* _Provided records_:
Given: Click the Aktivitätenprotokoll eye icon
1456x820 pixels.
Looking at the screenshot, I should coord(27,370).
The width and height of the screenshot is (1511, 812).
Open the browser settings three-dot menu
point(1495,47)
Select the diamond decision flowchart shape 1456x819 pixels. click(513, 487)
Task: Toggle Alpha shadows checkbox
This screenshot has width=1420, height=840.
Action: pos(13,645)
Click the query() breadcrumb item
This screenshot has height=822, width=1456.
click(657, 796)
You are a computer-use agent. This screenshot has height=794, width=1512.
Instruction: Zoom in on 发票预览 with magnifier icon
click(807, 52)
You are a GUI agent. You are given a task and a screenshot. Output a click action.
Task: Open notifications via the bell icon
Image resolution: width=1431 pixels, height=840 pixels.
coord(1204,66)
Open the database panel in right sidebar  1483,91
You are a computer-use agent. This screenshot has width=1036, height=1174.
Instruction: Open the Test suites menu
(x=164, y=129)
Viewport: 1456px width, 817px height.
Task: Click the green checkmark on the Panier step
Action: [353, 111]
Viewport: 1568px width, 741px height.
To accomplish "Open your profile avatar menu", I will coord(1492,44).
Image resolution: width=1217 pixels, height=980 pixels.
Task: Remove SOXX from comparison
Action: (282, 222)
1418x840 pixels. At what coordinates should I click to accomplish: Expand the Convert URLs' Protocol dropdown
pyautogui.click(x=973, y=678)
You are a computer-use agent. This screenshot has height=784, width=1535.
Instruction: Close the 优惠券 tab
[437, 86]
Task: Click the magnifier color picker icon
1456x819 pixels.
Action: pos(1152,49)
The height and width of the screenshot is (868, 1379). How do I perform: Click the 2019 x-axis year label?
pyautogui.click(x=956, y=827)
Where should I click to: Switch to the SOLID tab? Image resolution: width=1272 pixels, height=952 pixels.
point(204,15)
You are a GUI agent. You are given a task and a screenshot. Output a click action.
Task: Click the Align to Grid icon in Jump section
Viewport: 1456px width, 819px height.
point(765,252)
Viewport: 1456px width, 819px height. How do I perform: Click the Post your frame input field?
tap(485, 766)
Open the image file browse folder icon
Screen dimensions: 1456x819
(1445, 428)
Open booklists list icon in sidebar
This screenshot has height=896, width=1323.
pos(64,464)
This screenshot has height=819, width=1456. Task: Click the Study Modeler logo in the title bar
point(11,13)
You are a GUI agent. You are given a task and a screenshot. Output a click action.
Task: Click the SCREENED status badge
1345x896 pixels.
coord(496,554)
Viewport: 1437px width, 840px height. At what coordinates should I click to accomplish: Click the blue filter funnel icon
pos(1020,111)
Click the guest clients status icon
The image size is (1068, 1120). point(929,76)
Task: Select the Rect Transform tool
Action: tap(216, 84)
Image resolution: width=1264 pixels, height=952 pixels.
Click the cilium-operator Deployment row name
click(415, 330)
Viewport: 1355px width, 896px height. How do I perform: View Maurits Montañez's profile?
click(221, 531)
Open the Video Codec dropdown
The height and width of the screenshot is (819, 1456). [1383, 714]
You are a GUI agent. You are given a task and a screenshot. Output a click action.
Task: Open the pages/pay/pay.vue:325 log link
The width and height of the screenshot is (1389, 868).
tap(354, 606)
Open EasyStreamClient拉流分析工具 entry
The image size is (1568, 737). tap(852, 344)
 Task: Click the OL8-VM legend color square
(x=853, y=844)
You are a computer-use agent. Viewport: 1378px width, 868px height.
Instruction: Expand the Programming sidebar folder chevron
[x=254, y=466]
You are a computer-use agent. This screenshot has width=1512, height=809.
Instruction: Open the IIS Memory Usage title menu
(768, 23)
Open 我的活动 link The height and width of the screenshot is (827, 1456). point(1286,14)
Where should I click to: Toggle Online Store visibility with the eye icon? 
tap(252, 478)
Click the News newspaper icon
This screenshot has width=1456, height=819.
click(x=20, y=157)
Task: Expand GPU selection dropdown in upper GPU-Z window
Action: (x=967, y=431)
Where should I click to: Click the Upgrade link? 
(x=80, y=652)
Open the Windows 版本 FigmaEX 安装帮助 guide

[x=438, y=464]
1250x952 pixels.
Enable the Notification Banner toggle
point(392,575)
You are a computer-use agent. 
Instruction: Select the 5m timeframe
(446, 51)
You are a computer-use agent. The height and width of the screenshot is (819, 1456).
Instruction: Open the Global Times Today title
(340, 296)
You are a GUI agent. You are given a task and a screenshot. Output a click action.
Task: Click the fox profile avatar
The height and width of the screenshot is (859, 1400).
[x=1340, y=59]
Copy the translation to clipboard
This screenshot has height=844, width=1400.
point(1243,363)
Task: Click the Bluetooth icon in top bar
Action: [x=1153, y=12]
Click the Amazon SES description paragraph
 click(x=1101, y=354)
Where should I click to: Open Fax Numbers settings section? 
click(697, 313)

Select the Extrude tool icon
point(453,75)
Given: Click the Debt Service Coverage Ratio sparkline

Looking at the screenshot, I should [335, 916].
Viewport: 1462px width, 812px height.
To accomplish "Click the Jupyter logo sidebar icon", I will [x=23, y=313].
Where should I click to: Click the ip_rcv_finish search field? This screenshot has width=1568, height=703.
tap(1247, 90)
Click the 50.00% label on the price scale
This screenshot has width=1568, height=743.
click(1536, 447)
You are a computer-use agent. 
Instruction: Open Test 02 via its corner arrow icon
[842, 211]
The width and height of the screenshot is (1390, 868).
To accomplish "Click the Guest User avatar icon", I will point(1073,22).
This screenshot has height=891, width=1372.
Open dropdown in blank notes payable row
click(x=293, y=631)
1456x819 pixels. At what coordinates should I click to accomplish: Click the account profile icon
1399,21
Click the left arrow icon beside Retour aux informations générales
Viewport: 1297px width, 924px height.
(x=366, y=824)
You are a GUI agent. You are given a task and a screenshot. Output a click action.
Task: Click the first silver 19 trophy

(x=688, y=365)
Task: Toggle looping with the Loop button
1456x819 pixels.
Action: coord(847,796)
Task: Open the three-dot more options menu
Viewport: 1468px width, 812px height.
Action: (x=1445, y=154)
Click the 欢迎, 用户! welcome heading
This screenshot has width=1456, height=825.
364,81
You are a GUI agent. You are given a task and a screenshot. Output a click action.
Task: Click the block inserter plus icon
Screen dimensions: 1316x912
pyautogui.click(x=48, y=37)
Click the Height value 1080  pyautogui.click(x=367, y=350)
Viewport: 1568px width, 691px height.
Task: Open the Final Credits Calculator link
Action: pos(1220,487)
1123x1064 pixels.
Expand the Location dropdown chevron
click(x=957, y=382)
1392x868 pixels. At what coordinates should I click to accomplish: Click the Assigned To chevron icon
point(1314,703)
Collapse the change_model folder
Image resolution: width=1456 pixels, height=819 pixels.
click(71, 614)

* _Task details_: Each entry shown above should be transcribed exactly as written.

* _Solution for this exercise_:
Given: Click the Aktivitätenprotokoll eye icon
1456x820 pixels.
Looking at the screenshot, I should coord(27,370).
The width and height of the screenshot is (1511, 812).
Open the browser settings three-dot menu
point(1495,47)
Select the diamond decision flowchart shape 1456x819 pixels. click(513, 487)
Task: Toggle Alpha shadows checkbox
This screenshot has width=1420, height=840.
Action: pos(13,645)
Click the query() breadcrumb item
This screenshot has height=822, width=1456.
click(657, 796)
You are a computer-use agent. This screenshot has height=794, width=1512.
Instruction: Zoom in on 发票预览 with magnifier icon
click(807, 52)
You are a GUI agent. You are given a task and a screenshot. Output a click action.
Task: Open notifications via the bell icon
Image resolution: width=1431 pixels, height=840 pixels.
coord(1204,66)
Open the database panel in right sidebar  1483,91
You are a computer-use agent. This screenshot has width=1036, height=1174.
Instruction: Open the Test suites menu
(x=164, y=129)
Viewport: 1456px width, 817px height.
Task: Click the green checkmark on the Panier step
Action: [353, 111]
Viewport: 1568px width, 741px height.
To accomplish "Open your profile avatar menu", I will coord(1492,44).
Image resolution: width=1217 pixels, height=980 pixels.
Task: Remove SOXX from comparison
Action: (282, 222)
1418x840 pixels. At what coordinates should I click to accomplish: Expand the Convert URLs' Protocol dropdown
pyautogui.click(x=973, y=678)
You are a computer-use agent. This screenshot has height=784, width=1535.
Instruction: Close the 优惠券 tab
[437, 86]
Task: Click the magnifier color picker icon
1456x819 pixels.
Action: pos(1152,49)
The height and width of the screenshot is (868, 1379). How do I perform: Click the 2019 x-axis year label?
pyautogui.click(x=956, y=827)
Where should I click to: Switch to the SOLID tab? Image resolution: width=1272 pixels, height=952 pixels.
point(204,15)
You are a GUI agent. You are given a task and a screenshot. Output a click action.
Task: Click the Align to Grid icon in Jump section
Viewport: 1456px width, 819px height.
point(765,252)
Viewport: 1456px width, 819px height. How do I perform: Click the Post your frame input field?
tap(485, 766)
Open the image file browse folder icon
Screen dimensions: 1456x819
(1445, 428)
Open booklists list icon in sidebar
This screenshot has height=896, width=1323.
pos(64,464)
This screenshot has height=819, width=1456. Task: Click the Study Modeler logo in the title bar
point(11,13)
You are a GUI agent. You are given a task and a screenshot. Output a click action.
Task: Click the SCREENED status badge
1345x896 pixels.
coord(496,554)
Viewport: 1437px width, 840px height. At what coordinates should I click to accomplish: Click the blue filter funnel icon
pos(1020,111)
Click the guest clients status icon
The image size is (1068, 1120). point(929,76)
Task: Select the Rect Transform tool
Action: tap(216, 84)
Image resolution: width=1264 pixels, height=952 pixels.
Click the cilium-operator Deployment row name
click(415, 330)
Viewport: 1355px width, 896px height. How do I perform: View Maurits Montañez's profile?
click(221, 531)
Open the Video Codec dropdown
The height and width of the screenshot is (819, 1456). [1383, 714]
You are a GUI agent. You are given a task and a screenshot. Output a click action.
Task: Open the pages/pay/pay.vue:325 log link
The width and height of the screenshot is (1389, 868).
tap(354, 606)
Open EasyStreamClient拉流分析工具 entry
The image size is (1568, 737). tap(852, 344)
 Task: Click the OL8-VM legend color square
(x=853, y=844)
You are a computer-use agent. Viewport: 1378px width, 868px height.
Instruction: Expand the Programming sidebar folder chevron
[x=254, y=466]
You are a computer-use agent. This screenshot has width=1512, height=809.
Instruction: Open the IIS Memory Usage title menu
(768, 23)
Open 我的活动 link The height and width of the screenshot is (827, 1456). point(1286,14)
Where should I click to: Toggle Online Store visibility with the eye icon? 
tap(252, 478)
Click the News newspaper icon
This screenshot has width=1456, height=819.
click(x=20, y=157)
Task: Expand GPU selection dropdown in upper GPU-Z window
Action: (x=967, y=431)
Where should I click to: Click the Upgrade link? 
(x=80, y=652)
Open the Windows 版本 FigmaEX 安装帮助 guide

[x=438, y=464]
1250x952 pixels.
Enable the Notification Banner toggle
point(392,575)
You are a computer-use agent. 
Instruction: Select the 5m timeframe
(446, 51)
You are a computer-use agent. The height and width of the screenshot is (819, 1456).
Instruction: Open the Global Times Today title
(340, 296)
You are a GUI agent. You are given a task and a screenshot. Output a click action.
Task: Click the fox profile avatar
The height and width of the screenshot is (859, 1400).
[x=1340, y=59]
Copy the translation to clipboard
This screenshot has height=844, width=1400.
point(1243,363)
Task: Click the Bluetooth icon in top bar
Action: [x=1153, y=12]
Click the Amazon SES description paragraph
 click(x=1101, y=354)
Where should I click to: Open Fax Numbers settings section? 
click(697, 313)

Select the Extrude tool icon
point(453,75)
Given: Click the Debt Service Coverage Ratio sparkline

Looking at the screenshot, I should [335, 916].
Viewport: 1462px width, 812px height.
To accomplish "Click the Jupyter logo sidebar icon", I will [x=23, y=313].
Where should I click to: Click the ip_rcv_finish search field? This screenshot has width=1568, height=703.
tap(1247, 90)
Click the 50.00% label on the price scale
This screenshot has width=1568, height=743.
click(1536, 447)
You are a computer-use agent. 
Instruction: Open Test 02 via its corner arrow icon
[842, 211]
The width and height of the screenshot is (1390, 868).
To accomplish "Click the Guest User avatar icon", I will point(1073,22).
This screenshot has height=891, width=1372.
Open dropdown in blank notes payable row
click(x=293, y=631)
1456x819 pixels. At what coordinates should I click to accomplish: Click the account profile icon
1399,21
Click the left arrow icon beside Retour aux informations générales
Viewport: 1297px width, 924px height.
(x=366, y=824)
You are a GUI agent. You are given a task and a screenshot. Output a click action.
Task: Click the first silver 19 trophy

(x=688, y=365)
Task: Toggle looping with the Loop button
1456x819 pixels.
Action: coord(847,796)
Task: Open the three-dot more options menu
Viewport: 1468px width, 812px height.
Action: (x=1445, y=154)
Click the 欢迎, 用户! welcome heading
This screenshot has width=1456, height=825.
364,81
You are a GUI agent. You are given a task and a screenshot. Output a click action.
Task: Click the block inserter plus icon
Screen dimensions: 1316x912
pyautogui.click(x=48, y=37)
Click the Height value 1080  pyautogui.click(x=367, y=350)
Viewport: 1568px width, 691px height.
Task: Open the Final Credits Calculator link
Action: pos(1220,487)
1123x1064 pixels.
Expand the Location dropdown chevron
click(x=957, y=382)
1392x868 pixels. At what coordinates should I click to accomplish: Click the Assigned To chevron icon
point(1314,703)
Collapse the change_model folder
Image resolution: width=1456 pixels, height=819 pixels.
click(71, 614)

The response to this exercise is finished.